→ **WHAT IS EXPECTED**
Copy exactly the lines from the start of the data below through the one that carries "Export the event", and only those.

──────── SUPPLIED ENTRIES ────────

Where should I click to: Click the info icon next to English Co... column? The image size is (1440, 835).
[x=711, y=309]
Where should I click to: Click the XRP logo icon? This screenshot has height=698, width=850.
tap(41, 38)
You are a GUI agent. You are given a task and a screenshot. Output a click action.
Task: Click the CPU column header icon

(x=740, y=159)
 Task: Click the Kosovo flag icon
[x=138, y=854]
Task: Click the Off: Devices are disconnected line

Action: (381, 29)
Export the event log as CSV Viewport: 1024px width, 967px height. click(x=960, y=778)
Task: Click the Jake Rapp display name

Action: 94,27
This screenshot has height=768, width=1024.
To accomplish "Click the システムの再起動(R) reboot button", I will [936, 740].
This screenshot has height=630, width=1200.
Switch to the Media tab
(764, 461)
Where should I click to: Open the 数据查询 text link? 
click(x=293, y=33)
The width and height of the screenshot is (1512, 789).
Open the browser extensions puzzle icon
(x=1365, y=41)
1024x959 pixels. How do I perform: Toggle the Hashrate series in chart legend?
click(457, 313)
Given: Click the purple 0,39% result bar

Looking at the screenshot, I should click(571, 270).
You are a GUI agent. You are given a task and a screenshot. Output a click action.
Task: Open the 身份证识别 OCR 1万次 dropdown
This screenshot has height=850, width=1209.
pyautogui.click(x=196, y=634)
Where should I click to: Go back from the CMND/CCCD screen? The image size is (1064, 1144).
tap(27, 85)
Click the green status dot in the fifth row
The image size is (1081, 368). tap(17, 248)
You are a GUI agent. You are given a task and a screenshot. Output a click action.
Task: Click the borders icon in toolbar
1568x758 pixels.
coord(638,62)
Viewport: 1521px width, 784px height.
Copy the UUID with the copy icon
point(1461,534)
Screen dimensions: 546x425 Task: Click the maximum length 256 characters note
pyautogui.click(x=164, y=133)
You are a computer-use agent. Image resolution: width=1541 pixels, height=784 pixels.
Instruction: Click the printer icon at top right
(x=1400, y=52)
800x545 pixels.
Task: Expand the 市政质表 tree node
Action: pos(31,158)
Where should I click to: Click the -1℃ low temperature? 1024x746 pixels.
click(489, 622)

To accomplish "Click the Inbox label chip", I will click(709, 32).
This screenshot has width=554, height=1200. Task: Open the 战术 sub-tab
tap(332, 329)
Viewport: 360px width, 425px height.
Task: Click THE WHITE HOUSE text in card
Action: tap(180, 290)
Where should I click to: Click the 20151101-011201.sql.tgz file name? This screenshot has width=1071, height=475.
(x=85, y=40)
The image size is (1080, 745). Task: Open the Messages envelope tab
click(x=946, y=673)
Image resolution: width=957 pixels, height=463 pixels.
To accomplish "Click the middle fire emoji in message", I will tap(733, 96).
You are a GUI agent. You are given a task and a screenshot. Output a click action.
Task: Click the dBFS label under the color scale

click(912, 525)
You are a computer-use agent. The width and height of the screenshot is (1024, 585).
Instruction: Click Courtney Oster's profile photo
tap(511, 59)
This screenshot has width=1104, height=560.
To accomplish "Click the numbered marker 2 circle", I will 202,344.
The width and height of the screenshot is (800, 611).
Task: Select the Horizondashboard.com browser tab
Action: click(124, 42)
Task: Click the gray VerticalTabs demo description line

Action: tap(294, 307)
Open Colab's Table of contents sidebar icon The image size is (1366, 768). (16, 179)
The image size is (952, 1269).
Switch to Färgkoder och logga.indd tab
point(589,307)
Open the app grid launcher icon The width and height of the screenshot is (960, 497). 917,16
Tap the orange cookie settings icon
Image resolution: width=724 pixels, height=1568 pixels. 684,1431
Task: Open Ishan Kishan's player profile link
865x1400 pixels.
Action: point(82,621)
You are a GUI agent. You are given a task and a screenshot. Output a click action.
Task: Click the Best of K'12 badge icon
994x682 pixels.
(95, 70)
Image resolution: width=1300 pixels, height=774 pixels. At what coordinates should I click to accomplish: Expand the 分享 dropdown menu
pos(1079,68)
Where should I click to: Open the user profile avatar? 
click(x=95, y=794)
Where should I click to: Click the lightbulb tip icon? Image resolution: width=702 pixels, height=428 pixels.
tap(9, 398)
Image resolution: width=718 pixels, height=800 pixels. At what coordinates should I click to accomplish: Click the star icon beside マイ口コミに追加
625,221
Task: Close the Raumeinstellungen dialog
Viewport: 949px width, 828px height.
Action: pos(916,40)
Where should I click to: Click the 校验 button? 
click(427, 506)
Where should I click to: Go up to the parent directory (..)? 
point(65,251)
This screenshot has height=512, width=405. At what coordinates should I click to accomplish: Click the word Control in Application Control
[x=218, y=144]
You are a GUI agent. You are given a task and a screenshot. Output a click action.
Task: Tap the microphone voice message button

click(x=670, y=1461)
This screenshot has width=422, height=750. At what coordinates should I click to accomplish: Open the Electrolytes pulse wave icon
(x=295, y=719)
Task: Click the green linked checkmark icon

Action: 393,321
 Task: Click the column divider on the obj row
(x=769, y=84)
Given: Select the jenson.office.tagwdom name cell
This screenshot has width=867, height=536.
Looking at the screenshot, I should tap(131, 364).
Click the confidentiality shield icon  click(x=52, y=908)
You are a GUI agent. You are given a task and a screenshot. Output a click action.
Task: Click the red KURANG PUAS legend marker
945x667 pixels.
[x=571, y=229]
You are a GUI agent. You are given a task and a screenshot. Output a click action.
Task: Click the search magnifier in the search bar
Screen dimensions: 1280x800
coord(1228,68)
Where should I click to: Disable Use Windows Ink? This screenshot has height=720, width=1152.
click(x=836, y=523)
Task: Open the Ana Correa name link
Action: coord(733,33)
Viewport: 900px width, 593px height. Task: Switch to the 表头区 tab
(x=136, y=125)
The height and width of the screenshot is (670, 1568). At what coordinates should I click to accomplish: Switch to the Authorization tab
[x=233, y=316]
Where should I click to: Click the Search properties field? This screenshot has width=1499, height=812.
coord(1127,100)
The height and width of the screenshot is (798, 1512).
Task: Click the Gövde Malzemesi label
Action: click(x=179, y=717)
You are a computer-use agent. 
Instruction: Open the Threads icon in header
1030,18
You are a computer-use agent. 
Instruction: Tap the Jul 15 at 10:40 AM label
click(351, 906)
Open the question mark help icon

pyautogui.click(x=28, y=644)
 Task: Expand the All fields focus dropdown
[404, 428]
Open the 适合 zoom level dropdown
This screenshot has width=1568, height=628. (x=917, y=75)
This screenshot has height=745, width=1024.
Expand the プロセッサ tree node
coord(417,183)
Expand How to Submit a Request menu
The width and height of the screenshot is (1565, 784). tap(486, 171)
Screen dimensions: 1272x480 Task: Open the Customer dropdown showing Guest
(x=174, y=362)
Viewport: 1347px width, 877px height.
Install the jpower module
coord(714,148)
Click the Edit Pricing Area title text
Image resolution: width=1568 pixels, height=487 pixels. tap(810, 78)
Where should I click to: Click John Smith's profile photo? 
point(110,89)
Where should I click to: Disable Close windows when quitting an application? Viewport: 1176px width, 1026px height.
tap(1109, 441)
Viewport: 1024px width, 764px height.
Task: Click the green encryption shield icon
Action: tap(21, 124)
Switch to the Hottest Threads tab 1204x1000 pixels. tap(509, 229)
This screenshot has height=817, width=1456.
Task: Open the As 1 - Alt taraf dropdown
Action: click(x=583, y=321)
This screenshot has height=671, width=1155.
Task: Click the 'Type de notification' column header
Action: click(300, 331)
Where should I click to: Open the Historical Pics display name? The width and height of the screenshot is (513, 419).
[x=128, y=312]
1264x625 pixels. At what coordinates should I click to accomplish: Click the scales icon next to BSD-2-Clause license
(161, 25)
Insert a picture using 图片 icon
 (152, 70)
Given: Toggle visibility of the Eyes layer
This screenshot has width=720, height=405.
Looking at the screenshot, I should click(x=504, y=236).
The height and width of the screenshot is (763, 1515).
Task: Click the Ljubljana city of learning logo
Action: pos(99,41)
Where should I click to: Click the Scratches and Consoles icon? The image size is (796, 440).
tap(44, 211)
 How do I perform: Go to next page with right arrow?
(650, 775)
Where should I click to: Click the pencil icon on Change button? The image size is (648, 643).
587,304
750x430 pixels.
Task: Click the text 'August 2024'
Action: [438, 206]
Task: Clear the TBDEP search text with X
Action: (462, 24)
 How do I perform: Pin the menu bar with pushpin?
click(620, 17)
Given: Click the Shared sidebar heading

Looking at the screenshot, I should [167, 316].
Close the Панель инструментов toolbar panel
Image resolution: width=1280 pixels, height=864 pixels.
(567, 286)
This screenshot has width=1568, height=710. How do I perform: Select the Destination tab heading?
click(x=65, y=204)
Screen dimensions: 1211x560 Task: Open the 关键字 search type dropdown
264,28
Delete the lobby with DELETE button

────────

→ **WRITTEN ANSWER**
Where should I click to: Click the info icon next to English Co... column? The image size is (1440, 835).
[x=711, y=309]
Where should I click to: Click the XRP logo icon? This screenshot has height=698, width=850.
tap(41, 38)
You are a GUI agent. You are given a task and a screenshot. Output a click action.
Task: Click the CPU column header icon

(x=740, y=159)
 Task: Click the Kosovo flag icon
[x=138, y=854]
Task: Click the Off: Devices are disconnected line

Action: (381, 29)
Export the event log as CSV Viewport: 1024px width, 967px height. click(x=960, y=778)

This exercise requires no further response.